Vier soorten koekjes

Vier soorten veganistische koekjes

Een taartbodem is gemaakt van hetzelfde deeg als zandkoekjes. Dus ik besloot vier soorten koekjes te gaan bakken. Elk koekje bevatte een ander soort olie. En ik varieerde ook met de andere ingrediënten. Zo deed ik in twee soorten koekjes gemalen noten. En ik varieerde met het soort suiker: witte geraffineerde suiker en niet geraffineerde palmsuiker. Als de koekjes goed zouden lukken dan zou ik de recepten kunnen gebruiken voor toekomstige taartbodems.

Recept zandkoekjes

Recept Olijfolie/pecannootkoekjes

Recept anijskoekjes

Recept walnootkoekjes

Voor alle recepten geldt: mix alles goed door elkaar, draai er balletjes van, druk plat op een bakplaat en bak 30 minuten lang in een oven ingesteld op 180 graden Celsius.

Het resultaat

De textuur van alle koekjes was knapperig en bros. Zelfs zonder bakpoeder waren de koekjes luchtig genoeg. Dat is fijn, want bakpoeder bevat veel natrium. En natrium is bloeddrukverhogend. Het is dus goed om de inname van natrium te beperken.

De smaak varieerde van erg lekker tot niet zo goed:

Zandkoekjes

Deze koekjes zijn het best gelukt. Ze zijn knapperig, bros en smaakvol. De raapolie geeft geen overheersende bijsmaak. De koekjes smaken bijna zo goed als koekjes gemaakt met boter.

Olijfolie/pecannootkoekjes

Ook deze koekjes zijn erg lekker. De olijfolie is duidelijk te proeven. Dat is misschien even wennen, maar ik vind het erg lekker.

Anijskoekjes

De palmsuiker zorgt ervoor dat de koekjes snel verbranden.

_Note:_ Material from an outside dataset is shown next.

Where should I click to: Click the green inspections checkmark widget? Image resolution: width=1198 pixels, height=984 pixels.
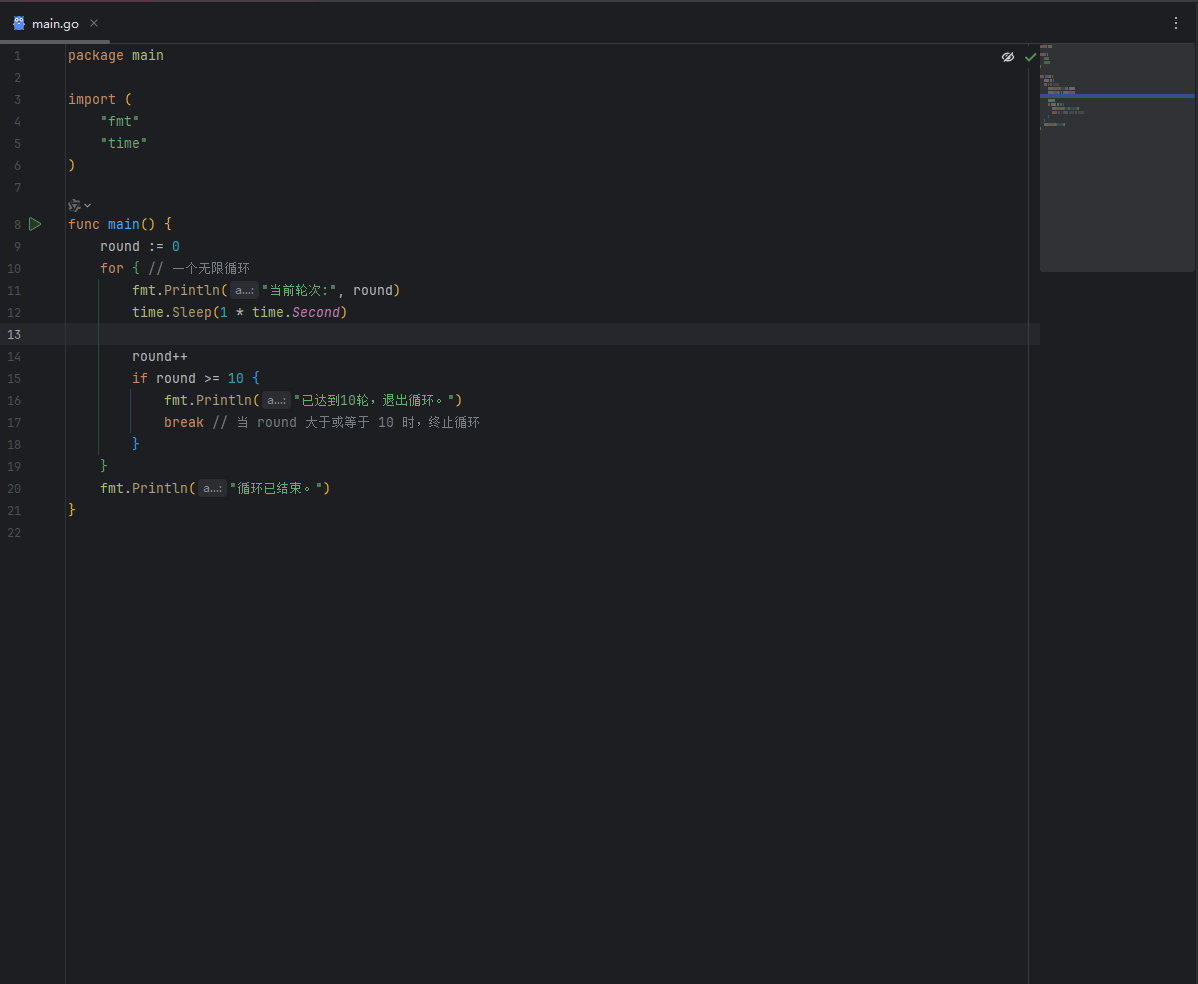(x=1030, y=57)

Maar als je dat onder controle hebt dan is het een lekker koekje, al geef ik de voorkeur aan de koekjes gemaakt van raapzaadolie.

Walnootkoekjes

De koudgeperste zonnebloemolie heeft een specifieke smaak die ik niet kan waarderen.

De wereld is gered

Met deze nieuwe recepten kan mijn consumptie van dierlijke producten omlaag, zonder dat mijn taarten minder lekker worden. En mijn geweten is gesust.

Laat nu het koekiemonster maar komen.